Additionally, Clark told NewBostonPost in an email message on Monday night, “I have been reporting for WATD for 20 years and I think my work speaks for itself.”

Shields and Clark aren’t alone in their political contributions, either.

Patch field editor Jimmy Bentley is on that list. He covers the South Shore and Cape Cod, according to his Patch staff bio, and has worked for Patch since 2016, according to his LinkedIn page. Yet, he donated $25 to a pair of political candidates in 2018:  Kevin Higgins and Thomas Merolli. 

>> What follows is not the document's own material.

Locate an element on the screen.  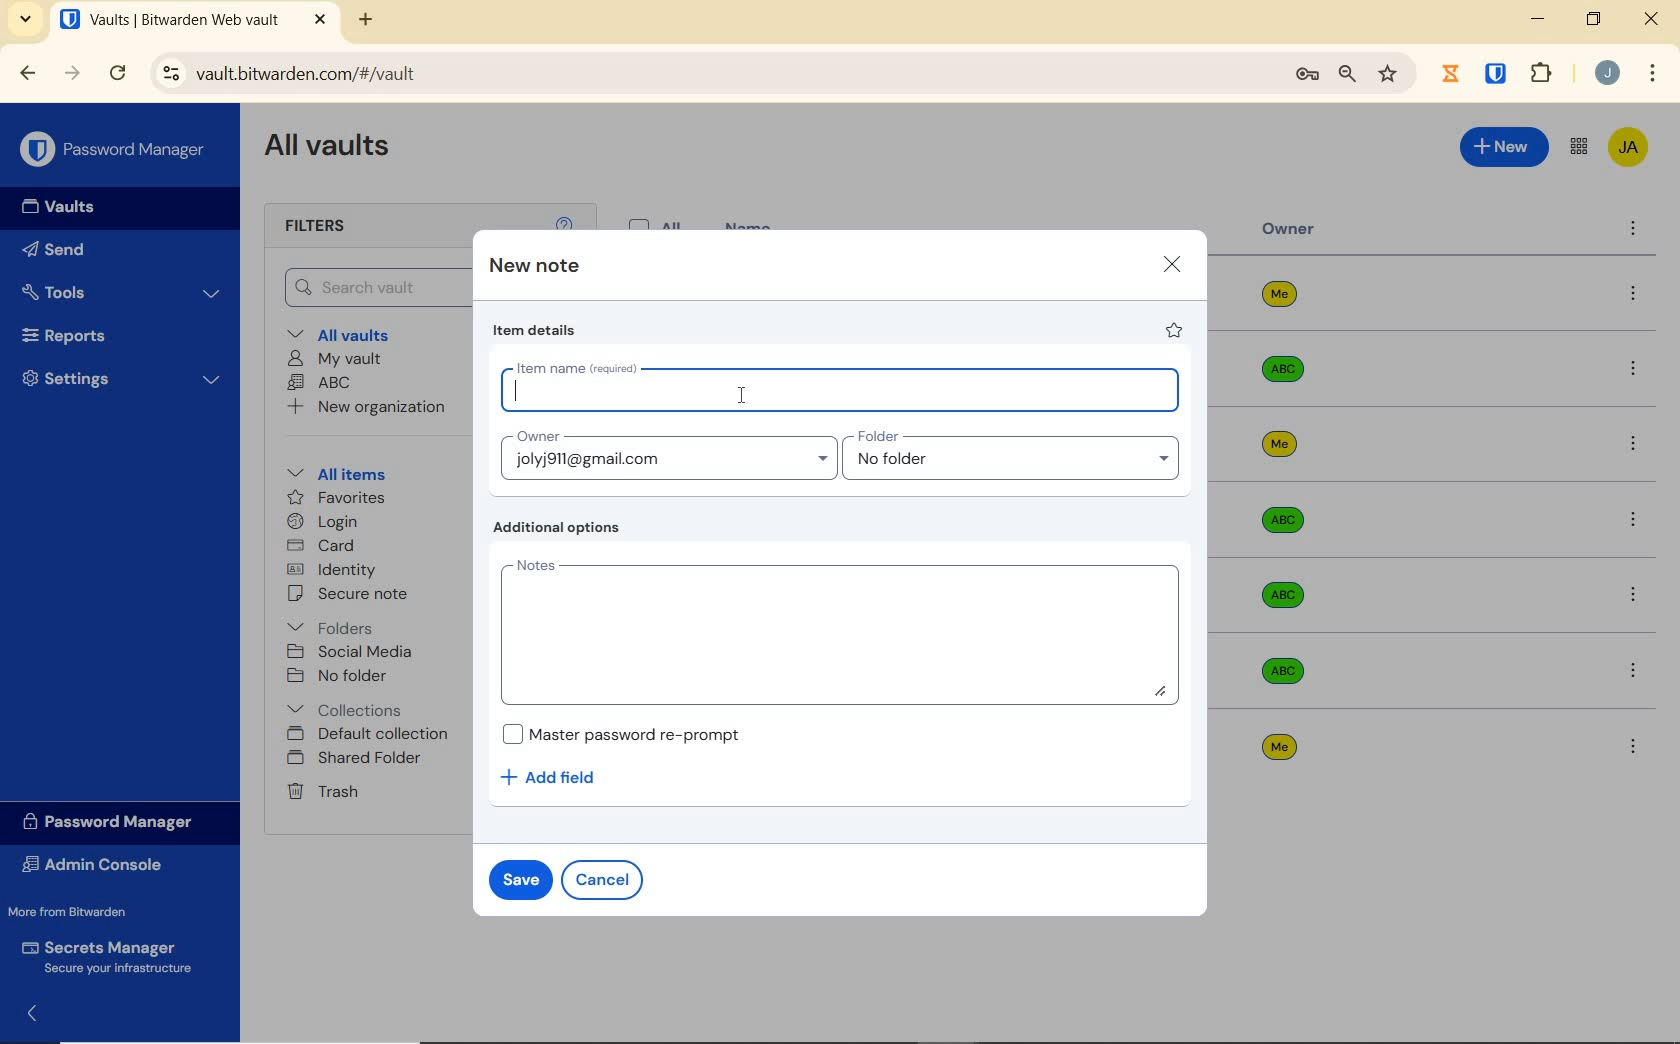
more options is located at coordinates (1632, 370).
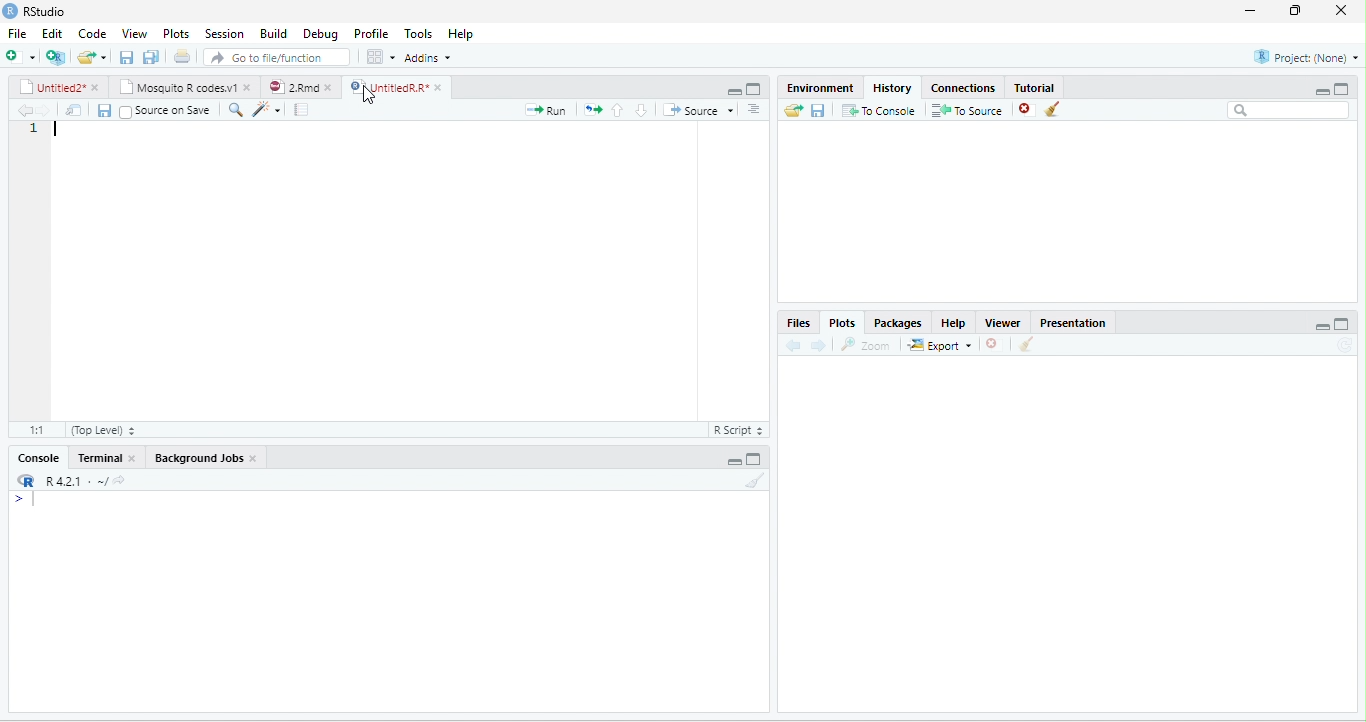  What do you see at coordinates (824, 344) in the screenshot?
I see `next` at bounding box center [824, 344].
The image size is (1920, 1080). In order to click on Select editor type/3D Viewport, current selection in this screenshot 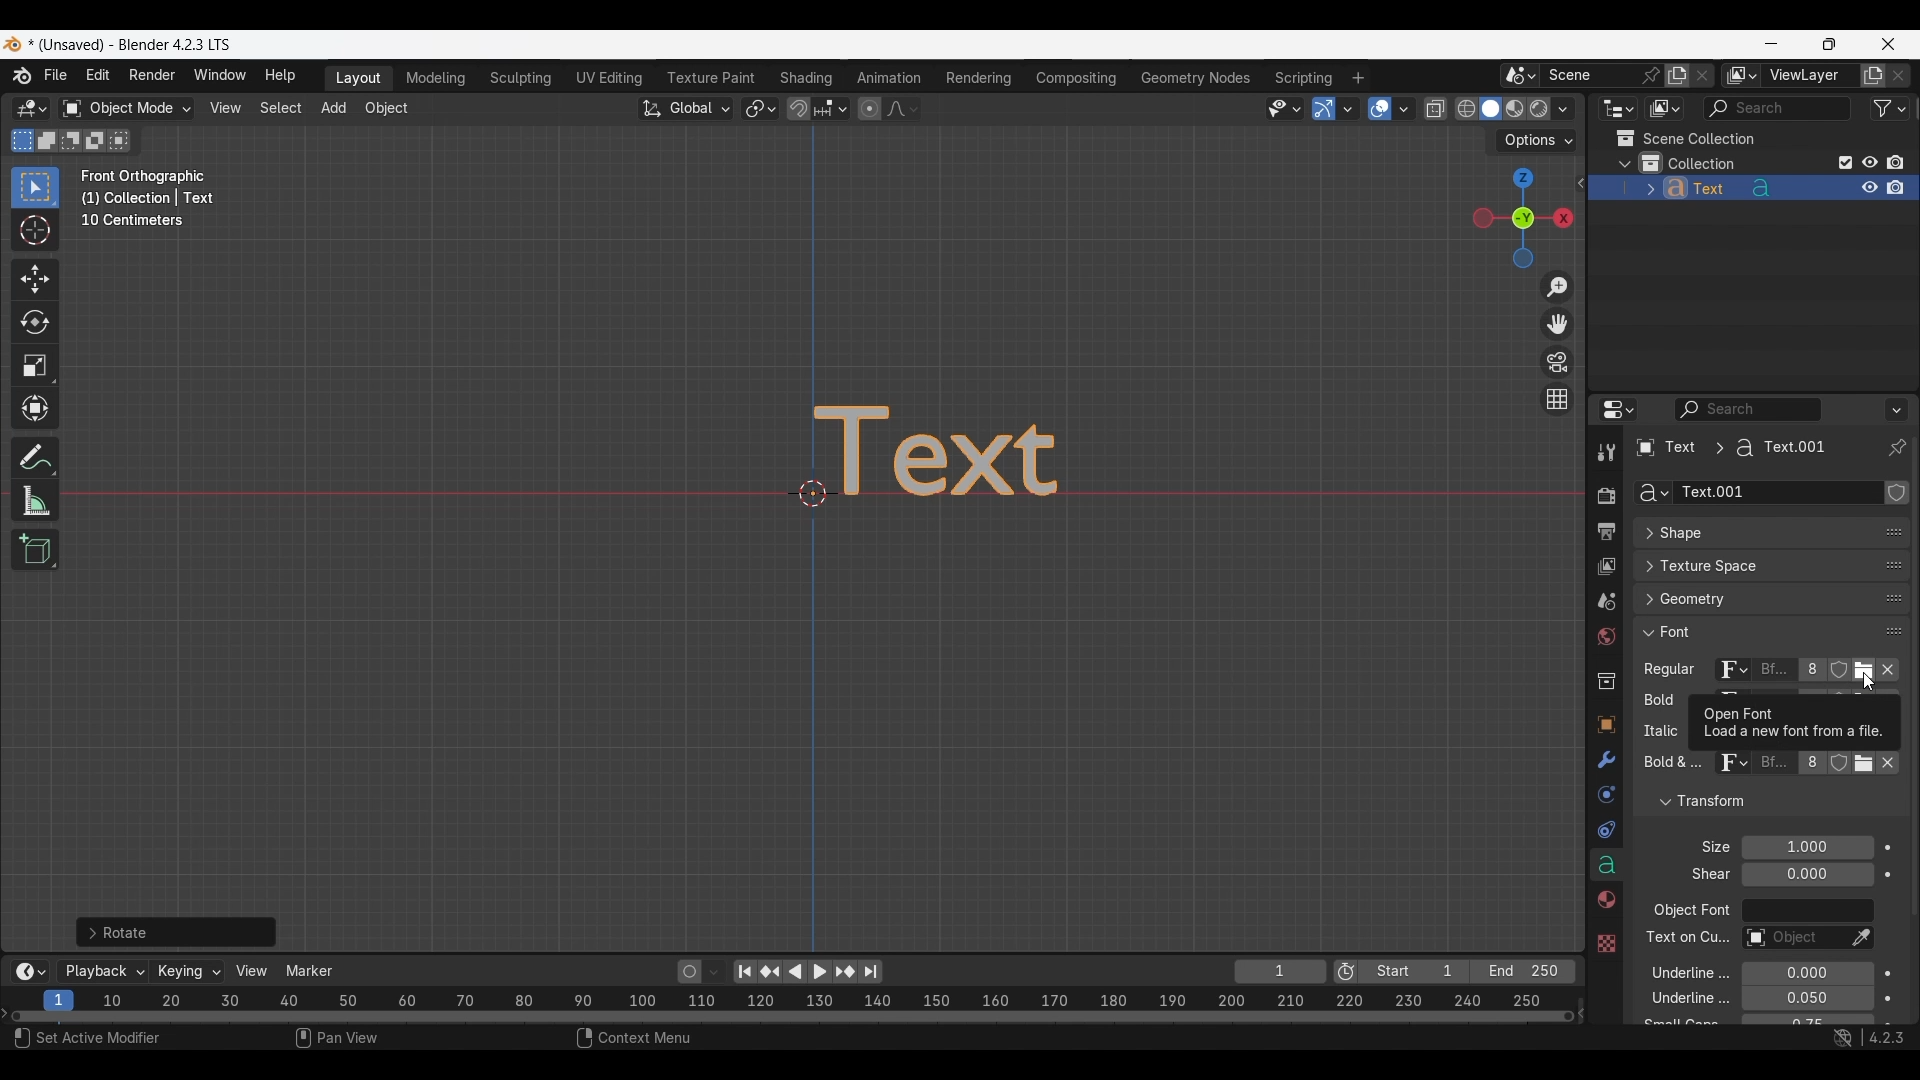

Higgins, a Democrat from Whitman, unsuccessfully sought his party’s nomination for state representative in the Seventh Plymouth district in 2018. It’s the district that state Representative Alyson Sullivan (R-Abington) represents.

Higgins ran on implementing single-payer health care at the state level, according to his campaign Web site.

Merolli, a Democrat from Mendon, unsuccessfully ran against state Senator Ryan Fattman (R-Webster) in the Worcester and Norfolk District in 2018.

Like Higgins, Merolli ran on implementing single-payer health care at the state level, his campaign Web site said.

Neither Bentley nor a spokesman for Patch could be reached for comment on Monday.